Oh, this looks just like the section that was found in the SD14 firmware file! Reading more at FPGA-FAQ.com, we see that there should be an “a”, “b”, “c”, “d”, and “e” sections, and sure enough, our “a” identifier is at offset 0X076e72 in s14v101.fbin. You can easily find the rest of the sections yourself.

We just found the FPGA code that runs on the Sigma SD14!

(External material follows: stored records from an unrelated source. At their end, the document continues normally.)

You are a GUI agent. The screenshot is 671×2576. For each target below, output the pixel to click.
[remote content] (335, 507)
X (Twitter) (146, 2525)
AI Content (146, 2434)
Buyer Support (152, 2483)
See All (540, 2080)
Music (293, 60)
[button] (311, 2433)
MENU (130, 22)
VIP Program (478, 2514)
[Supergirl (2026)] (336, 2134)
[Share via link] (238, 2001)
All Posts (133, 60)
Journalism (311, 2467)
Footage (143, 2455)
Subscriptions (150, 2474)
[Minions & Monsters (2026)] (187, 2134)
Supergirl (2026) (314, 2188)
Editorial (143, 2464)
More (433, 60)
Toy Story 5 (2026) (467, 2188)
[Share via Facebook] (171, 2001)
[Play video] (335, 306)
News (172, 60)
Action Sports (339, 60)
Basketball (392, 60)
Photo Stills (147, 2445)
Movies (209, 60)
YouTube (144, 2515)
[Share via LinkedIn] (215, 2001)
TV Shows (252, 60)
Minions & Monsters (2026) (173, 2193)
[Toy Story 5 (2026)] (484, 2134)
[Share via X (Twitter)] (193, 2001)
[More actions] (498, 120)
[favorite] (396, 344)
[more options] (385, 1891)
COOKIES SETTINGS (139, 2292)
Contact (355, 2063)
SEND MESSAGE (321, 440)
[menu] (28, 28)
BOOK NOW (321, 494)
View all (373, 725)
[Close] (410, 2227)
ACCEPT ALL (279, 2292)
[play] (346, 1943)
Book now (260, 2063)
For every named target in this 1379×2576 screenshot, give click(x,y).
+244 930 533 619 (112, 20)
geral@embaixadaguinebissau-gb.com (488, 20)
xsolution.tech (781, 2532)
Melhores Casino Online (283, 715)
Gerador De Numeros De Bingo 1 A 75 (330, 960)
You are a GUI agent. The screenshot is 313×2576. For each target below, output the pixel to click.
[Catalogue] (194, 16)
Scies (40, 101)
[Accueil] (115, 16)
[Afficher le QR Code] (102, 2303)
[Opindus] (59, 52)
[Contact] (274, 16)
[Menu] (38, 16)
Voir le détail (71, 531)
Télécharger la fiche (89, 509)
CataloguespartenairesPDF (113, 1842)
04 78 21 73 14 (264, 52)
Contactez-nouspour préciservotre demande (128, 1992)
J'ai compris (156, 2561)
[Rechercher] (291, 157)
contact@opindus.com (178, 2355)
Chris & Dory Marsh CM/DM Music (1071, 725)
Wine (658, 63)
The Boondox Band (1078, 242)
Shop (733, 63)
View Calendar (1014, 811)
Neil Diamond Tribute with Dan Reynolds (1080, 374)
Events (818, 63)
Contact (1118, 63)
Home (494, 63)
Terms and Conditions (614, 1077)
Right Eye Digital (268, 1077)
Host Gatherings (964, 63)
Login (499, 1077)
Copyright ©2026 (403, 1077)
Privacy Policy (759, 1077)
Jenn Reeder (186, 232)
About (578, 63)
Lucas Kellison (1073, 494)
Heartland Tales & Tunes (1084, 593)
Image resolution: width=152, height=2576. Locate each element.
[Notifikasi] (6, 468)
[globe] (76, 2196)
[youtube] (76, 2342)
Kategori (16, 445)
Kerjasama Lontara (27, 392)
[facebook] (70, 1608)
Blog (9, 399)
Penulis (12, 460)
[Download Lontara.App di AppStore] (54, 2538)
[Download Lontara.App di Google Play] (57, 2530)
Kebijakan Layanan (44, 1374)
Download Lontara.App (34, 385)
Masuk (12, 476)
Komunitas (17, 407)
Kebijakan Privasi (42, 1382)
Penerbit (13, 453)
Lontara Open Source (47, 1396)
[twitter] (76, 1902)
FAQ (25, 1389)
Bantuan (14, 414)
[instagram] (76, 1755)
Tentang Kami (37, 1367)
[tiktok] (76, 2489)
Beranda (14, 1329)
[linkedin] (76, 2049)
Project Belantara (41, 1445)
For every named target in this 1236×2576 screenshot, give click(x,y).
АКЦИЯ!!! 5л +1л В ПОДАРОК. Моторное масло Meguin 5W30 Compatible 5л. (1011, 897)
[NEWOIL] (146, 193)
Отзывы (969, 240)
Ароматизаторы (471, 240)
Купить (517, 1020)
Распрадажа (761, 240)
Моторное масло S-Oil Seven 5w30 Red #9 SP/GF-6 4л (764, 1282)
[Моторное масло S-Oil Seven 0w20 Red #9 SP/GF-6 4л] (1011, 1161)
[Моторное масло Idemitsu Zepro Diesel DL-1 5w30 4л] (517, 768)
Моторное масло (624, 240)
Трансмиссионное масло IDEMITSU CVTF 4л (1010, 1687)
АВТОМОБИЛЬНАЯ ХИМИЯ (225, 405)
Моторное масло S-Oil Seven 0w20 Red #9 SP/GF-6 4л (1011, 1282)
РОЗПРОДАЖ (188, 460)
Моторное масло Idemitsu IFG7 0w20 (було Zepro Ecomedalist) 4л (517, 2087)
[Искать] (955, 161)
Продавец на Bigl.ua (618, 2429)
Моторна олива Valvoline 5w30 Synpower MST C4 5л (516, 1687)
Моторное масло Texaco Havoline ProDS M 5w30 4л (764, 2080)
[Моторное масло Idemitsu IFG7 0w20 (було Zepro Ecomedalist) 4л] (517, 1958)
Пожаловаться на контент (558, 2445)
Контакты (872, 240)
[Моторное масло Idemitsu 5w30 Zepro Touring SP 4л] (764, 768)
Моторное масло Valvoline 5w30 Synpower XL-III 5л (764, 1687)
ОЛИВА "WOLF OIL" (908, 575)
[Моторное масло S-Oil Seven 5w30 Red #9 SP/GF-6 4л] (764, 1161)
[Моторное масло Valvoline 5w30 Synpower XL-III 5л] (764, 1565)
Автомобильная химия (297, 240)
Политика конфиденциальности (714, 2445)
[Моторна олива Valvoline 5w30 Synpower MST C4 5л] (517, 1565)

Googling turns up a bunch of info for these Xilinx Bin files. Here is a program to decode the headers. Here is some info on how this can be converted into a C header file. Good thing Sigma is cheap and didn’t use the more advanced 3A FPGA or we’d have to deal with this crap.

The greatest piece of info I found however was this brilliant site on a debit utility to turn a BIN file into a netlist. For those of you who don’t know, a netlist is the list of circuit elements that make up the circuit. In this case, it takes the bin file and generates a list of logic gates for the circuit. This will also give a visual representation of the circuit, and even contains information on how to convert this back into verilog. Verilog is very easy to simulate (I’d imagine that a Xilinx bin file is as well)

Next steps: Convert the SD14 Xilinx bin file into a netlist, generate a graphical representation of the circuit, and convert it back to verilog.